Early Jewish-Christian Tombs–Earlier Proposalsby larryhurtado |
In all the current hullabaloo about the most recent proposed identification of 1st-century Jewish-Christian tombs in the Talpioth area, I haven’t noted any reference to the earlier proposals, which go back as early as the late 19th century.
- C. Clermont-Ganneau (in Palestine Exploration Fund Quarterly, 1874, pp. 7-10; and Archaeological Researches in Palestine during the years 1872-1874, London: Palestine Exploration Fund, vol. 1, 1899; vol 2 1896)m identified a curious cross-marks on a bone-boxes found in a chamber on the “mount of offence” (SE of Jerusalem), along with inscriptions mentioning a “Yeshua” (Jesus) and other names echoed in the NT.
- In the 1940s several scholars noted inscriptions and marks on bone-boxes from Talpioth, debating whether they come from 1st-cent Jewish-Christians: cf. E. L. Sukenik, in American Journal of Archaeology 51 (1947), 363-65; C. H. Kraeling, “Christian Burial Urns?” Biblical Archaeologist 9 (1946), 16-20; H. R. Willoughby in Journal of Biblical Literature 68 (1949), 61-65; and others. Indeed, the Talpioth burials have been debated, and re-debated over many decades.

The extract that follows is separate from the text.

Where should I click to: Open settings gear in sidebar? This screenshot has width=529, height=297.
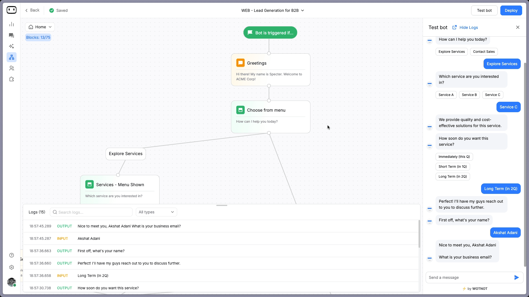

- In another burial area in the Jerusalem vicinity, “Dominus Flevit” (on the Mount of Olives), other interesting items were found beginning in 1953. Publications include Bellarmino Bagatti & J. T. Milik, Gli scavi del “Dominus flevit” (Monte Oliveto-Geruselemme). Part 1, La necropoli dei periodo romano (Jerusalem: Franciscan Printing Press, 1958); and Bagatti, The Church from the Circumcision, History and Archaeology of the Judaeo-Christians (Jerusalem: Franciscan Printing Press, 1971).

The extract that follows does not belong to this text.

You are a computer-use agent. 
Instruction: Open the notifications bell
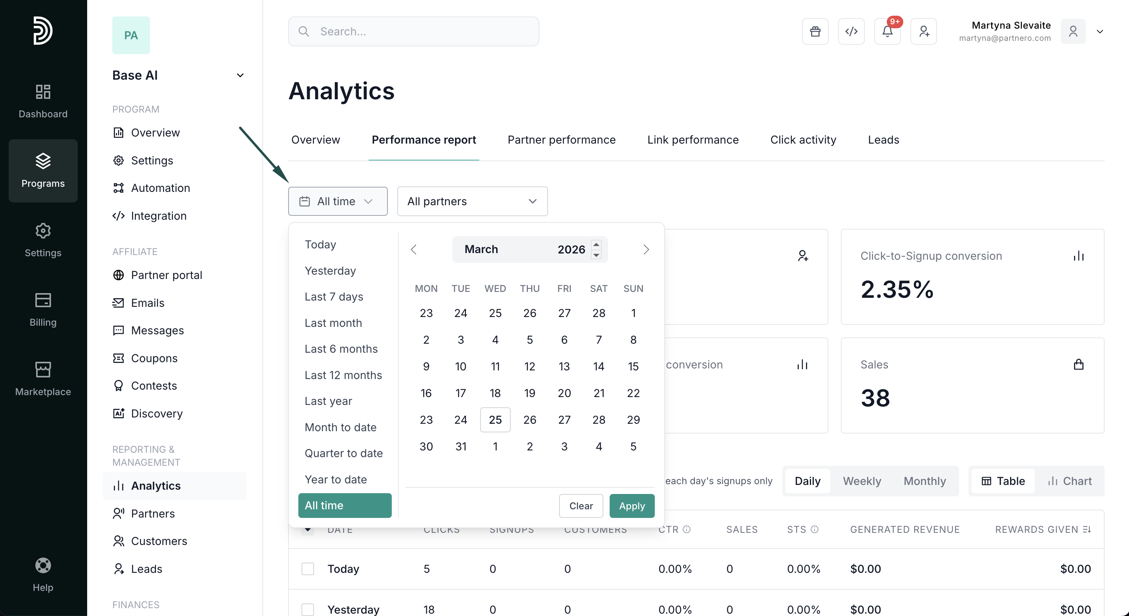(887, 31)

- For a highly critical assessment of Bagatti’s claims and others as well, see Joan E. Taylor, Christians and the Holy Places: The Myth of Jewish-Christian Origins (Oxford: Clarendon Press, 1993).

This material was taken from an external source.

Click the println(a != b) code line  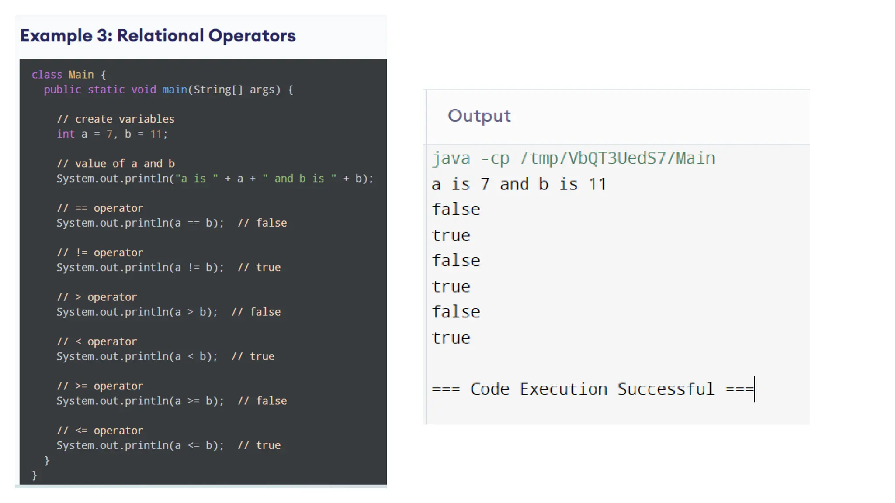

- For a rather more generous (but some would think insufficiently critical) survey of a lot of this data, including numerous photos, see Jack Finegan, The Archeology of the New Testament: The Life of Jesus and the Beginning of the Early Church (rev. ed., Princeton: Princeton Univ Press, 1992), 331-74.
As Taylor shows, previous claims don’t hold up well under critical scrutiny. All the more reason to take the most recent ones with ample grains of salt, ignore the TV programme and news media, and wait for unhurried and mult-vocal scholarly engagement by competent figures to do its work.